Write out the whole listing, matching it exactly.

■ Records to process ■
------------------------------------------------------------------------

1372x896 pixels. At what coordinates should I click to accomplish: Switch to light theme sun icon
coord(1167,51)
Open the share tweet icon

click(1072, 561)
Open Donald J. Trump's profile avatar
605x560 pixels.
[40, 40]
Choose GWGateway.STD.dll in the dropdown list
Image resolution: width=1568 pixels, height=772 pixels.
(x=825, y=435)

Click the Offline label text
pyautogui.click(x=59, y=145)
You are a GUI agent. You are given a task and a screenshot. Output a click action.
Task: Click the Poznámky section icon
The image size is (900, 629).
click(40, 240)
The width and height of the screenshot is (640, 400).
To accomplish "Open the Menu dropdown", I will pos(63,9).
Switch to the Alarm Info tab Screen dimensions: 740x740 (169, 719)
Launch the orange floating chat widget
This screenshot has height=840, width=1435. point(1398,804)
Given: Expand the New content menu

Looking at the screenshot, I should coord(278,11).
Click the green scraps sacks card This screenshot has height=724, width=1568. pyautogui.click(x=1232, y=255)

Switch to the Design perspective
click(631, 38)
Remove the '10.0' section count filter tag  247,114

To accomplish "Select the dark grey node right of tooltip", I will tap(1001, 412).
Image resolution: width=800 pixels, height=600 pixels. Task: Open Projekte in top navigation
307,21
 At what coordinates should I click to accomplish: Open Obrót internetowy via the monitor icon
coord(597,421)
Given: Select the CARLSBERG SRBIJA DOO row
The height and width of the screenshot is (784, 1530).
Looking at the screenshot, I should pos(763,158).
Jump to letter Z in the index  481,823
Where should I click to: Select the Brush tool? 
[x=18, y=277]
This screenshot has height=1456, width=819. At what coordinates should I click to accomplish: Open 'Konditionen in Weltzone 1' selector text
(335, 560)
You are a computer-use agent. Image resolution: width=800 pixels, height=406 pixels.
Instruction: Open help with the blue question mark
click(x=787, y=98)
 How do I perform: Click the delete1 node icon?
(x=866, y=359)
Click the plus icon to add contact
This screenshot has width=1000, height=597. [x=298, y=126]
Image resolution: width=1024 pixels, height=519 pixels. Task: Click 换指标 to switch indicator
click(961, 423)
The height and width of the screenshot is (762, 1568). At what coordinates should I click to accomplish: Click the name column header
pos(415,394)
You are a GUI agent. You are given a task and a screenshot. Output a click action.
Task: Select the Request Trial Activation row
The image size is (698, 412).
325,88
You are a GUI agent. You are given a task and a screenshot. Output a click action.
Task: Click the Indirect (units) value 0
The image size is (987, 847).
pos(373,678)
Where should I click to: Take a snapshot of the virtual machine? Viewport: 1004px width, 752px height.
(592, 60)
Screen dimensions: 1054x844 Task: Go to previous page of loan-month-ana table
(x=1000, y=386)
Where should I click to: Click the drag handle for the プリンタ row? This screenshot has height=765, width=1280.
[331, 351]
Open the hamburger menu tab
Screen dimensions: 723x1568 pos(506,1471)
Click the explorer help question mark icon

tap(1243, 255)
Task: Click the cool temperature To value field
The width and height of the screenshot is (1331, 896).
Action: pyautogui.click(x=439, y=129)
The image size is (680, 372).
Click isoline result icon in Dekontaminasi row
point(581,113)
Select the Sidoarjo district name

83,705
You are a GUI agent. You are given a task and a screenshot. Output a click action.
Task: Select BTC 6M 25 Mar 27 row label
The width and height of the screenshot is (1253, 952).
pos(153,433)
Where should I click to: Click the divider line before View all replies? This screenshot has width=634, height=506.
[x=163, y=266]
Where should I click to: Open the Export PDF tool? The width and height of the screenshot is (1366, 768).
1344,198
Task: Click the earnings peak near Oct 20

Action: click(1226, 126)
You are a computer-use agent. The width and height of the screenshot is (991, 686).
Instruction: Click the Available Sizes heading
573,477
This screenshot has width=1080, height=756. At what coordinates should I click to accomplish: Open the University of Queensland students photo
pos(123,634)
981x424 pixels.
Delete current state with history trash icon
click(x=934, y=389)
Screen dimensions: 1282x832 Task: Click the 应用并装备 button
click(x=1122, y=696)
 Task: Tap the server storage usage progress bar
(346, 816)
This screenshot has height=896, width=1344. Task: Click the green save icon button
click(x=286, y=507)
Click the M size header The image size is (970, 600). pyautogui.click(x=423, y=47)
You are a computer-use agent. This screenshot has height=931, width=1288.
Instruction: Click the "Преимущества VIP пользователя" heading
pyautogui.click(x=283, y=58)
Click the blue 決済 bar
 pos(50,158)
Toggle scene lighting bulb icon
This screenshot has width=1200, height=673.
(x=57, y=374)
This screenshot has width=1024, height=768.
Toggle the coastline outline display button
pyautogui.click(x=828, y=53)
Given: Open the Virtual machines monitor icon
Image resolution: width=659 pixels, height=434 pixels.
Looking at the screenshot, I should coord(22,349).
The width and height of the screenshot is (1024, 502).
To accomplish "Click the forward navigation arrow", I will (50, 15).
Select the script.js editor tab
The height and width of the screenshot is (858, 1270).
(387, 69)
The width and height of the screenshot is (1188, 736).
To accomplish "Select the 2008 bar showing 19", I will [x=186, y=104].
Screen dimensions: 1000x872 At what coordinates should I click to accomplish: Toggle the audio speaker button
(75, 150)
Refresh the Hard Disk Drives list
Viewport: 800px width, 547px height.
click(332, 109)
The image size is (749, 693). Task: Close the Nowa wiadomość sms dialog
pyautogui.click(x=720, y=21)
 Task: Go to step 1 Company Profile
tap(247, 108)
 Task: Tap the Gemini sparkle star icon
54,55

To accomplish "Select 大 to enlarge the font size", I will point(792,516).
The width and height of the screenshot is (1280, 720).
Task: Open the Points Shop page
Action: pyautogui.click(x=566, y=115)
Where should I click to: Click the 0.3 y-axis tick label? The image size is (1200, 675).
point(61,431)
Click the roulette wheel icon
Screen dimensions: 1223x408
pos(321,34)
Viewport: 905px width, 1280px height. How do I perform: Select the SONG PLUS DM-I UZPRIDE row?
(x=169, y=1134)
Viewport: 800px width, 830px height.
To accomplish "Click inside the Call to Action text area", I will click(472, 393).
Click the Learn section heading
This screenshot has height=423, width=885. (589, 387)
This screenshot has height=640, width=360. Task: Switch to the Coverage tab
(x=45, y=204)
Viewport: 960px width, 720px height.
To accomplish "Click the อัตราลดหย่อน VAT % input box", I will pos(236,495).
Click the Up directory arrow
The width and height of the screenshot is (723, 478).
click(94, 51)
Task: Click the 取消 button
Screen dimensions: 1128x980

------------------------------------------------------------------------

■ Final answer ■
1372x896 pixels. At what coordinates should I click to accomplish: Switch to light theme sun icon
coord(1167,51)
Open the share tweet icon

click(1072, 561)
Open Donald J. Trump's profile avatar
605x560 pixels.
[40, 40]
Choose GWGateway.STD.dll in the dropdown list
Image resolution: width=1568 pixels, height=772 pixels.
(x=825, y=435)

Click the Offline label text
pyautogui.click(x=59, y=145)
You are a GUI agent. You are given a task and a screenshot. Output a click action.
Task: Click the Poznámky section icon
The image size is (900, 629).
click(40, 240)
The width and height of the screenshot is (640, 400).
To accomplish "Open the Menu dropdown", I will pos(63,9).
Switch to the Alarm Info tab Screen dimensions: 740x740 (169, 719)
Launch the orange floating chat widget
This screenshot has height=840, width=1435. point(1398,804)
Given: Expand the New content menu

Looking at the screenshot, I should coord(278,11).
Click the green scraps sacks card This screenshot has height=724, width=1568. pyautogui.click(x=1232, y=255)

Switch to the Design perspective
click(631, 38)
Remove the '10.0' section count filter tag  247,114

To accomplish "Select the dark grey node right of tooltip", I will tap(1001, 412).
Image resolution: width=800 pixels, height=600 pixels. Task: Open Projekte in top navigation
307,21
 At what coordinates should I click to accomplish: Open Obrót internetowy via the monitor icon
coord(597,421)
Given: Select the CARLSBERG SRBIJA DOO row
The height and width of the screenshot is (784, 1530).
Looking at the screenshot, I should pos(763,158).
Jump to letter Z in the index  481,823
Where should I click to: Select the Brush tool? 
[x=18, y=277]
This screenshot has height=1456, width=819. At what coordinates should I click to accomplish: Open 'Konditionen in Weltzone 1' selector text
(335, 560)
You are a computer-use agent. Image resolution: width=800 pixels, height=406 pixels.
Instruction: Open help with the blue question mark
click(x=787, y=98)
 How do I perform: Click the delete1 node icon?
(x=866, y=359)
Click the plus icon to add contact
This screenshot has width=1000, height=597. [x=298, y=126]
Image resolution: width=1024 pixels, height=519 pixels. Task: Click 换指标 to switch indicator
click(961, 423)
The height and width of the screenshot is (762, 1568). At what coordinates should I click to accomplish: Click the name column header
pos(415,394)
You are a GUI agent. You are given a task and a screenshot. Output a click action.
Task: Select the Request Trial Activation row
The image size is (698, 412).
325,88
You are a GUI agent. You are given a task and a screenshot. Output a click action.
Task: Click the Indirect (units) value 0
The image size is (987, 847).
pos(373,678)
Where should I click to: Take a snapshot of the virtual machine? Viewport: 1004px width, 752px height.
(592, 60)
Screen dimensions: 1054x844 Task: Go to previous page of loan-month-ana table
(x=1000, y=386)
Where should I click to: Click the drag handle for the プリンタ row? This screenshot has height=765, width=1280.
[331, 351]
Open the hamburger menu tab
Screen dimensions: 723x1568 pos(506,1471)
Click the explorer help question mark icon

tap(1243, 255)
Task: Click the cool temperature To value field
The width and height of the screenshot is (1331, 896).
Action: pyautogui.click(x=439, y=129)
The image size is (680, 372).
Click isoline result icon in Dekontaminasi row
point(581,113)
Select the Sidoarjo district name

83,705
You are a GUI agent. You are given a task and a screenshot. Output a click action.
Task: Select BTC 6M 25 Mar 27 row label
The width and height of the screenshot is (1253, 952).
pos(153,433)
Where should I click to: Click the divider line before View all replies? This screenshot has width=634, height=506.
[x=163, y=266]
Where should I click to: Open the Export PDF tool? The width and height of the screenshot is (1366, 768).
1344,198
Task: Click the earnings peak near Oct 20

Action: click(1226, 126)
You are a computer-use agent. The width and height of the screenshot is (991, 686).
Instruction: Click the Available Sizes heading
573,477
This screenshot has width=1080, height=756. At what coordinates should I click to accomplish: Open the University of Queensland students photo
pos(123,634)
981x424 pixels.
Delete current state with history trash icon
click(x=934, y=389)
Screen dimensions: 1282x832 Task: Click the 应用并装备 button
click(x=1122, y=696)
 Task: Tap the server storage usage progress bar
(346, 816)
This screenshot has height=896, width=1344. Task: Click the green save icon button
click(x=286, y=507)
Click the M size header The image size is (970, 600). pyautogui.click(x=423, y=47)
You are a computer-use agent. This screenshot has height=931, width=1288.
Instruction: Click the "Преимущества VIP пользователя" heading
pyautogui.click(x=283, y=58)
Click the blue 決済 bar
 pos(50,158)
Toggle scene lighting bulb icon
This screenshot has width=1200, height=673.
(x=57, y=374)
This screenshot has width=1024, height=768.
Toggle the coastline outline display button
pyautogui.click(x=828, y=53)
Given: Open the Virtual machines monitor icon
Image resolution: width=659 pixels, height=434 pixels.
Looking at the screenshot, I should coord(22,349).
The width and height of the screenshot is (1024, 502).
To accomplish "Click the forward navigation arrow", I will (50, 15).
Select the script.js editor tab
The height and width of the screenshot is (858, 1270).
(387, 69)
The width and height of the screenshot is (1188, 736).
To accomplish "Select the 2008 bar showing 19", I will [x=186, y=104].
Screen dimensions: 1000x872 At what coordinates should I click to accomplish: Toggle the audio speaker button
(75, 150)
Refresh the Hard Disk Drives list
Viewport: 800px width, 547px height.
click(332, 109)
The image size is (749, 693). Task: Close the Nowa wiadomość sms dialog
pyautogui.click(x=720, y=21)
 Task: Go to step 1 Company Profile
tap(247, 108)
 Task: Tap the Gemini sparkle star icon
54,55

To accomplish "Select 大 to enlarge the font size", I will point(792,516).
The width and height of the screenshot is (1280, 720).
Task: Open the Points Shop page
Action: pyautogui.click(x=566, y=115)
Where should I click to: Click the 0.3 y-axis tick label? The image size is (1200, 675).
point(61,431)
Click the roulette wheel icon
Screen dimensions: 1223x408
pos(321,34)
Viewport: 905px width, 1280px height. How do I perform: Select the SONG PLUS DM-I UZPRIDE row?
(x=169, y=1134)
Viewport: 800px width, 830px height.
To accomplish "Click inside the Call to Action text area", I will click(472, 393).
Click the Learn section heading
This screenshot has height=423, width=885. (589, 387)
This screenshot has height=640, width=360. Task: Switch to the Coverage tab
(x=45, y=204)
Viewport: 960px width, 720px height.
To accomplish "Click the อัตราลดหย่อน VAT % input box", I will pos(236,495).
Click the Up directory arrow
The width and height of the screenshot is (723, 478).
click(94, 51)
Task: Click the 取消 button
Screen dimensions: 1128x980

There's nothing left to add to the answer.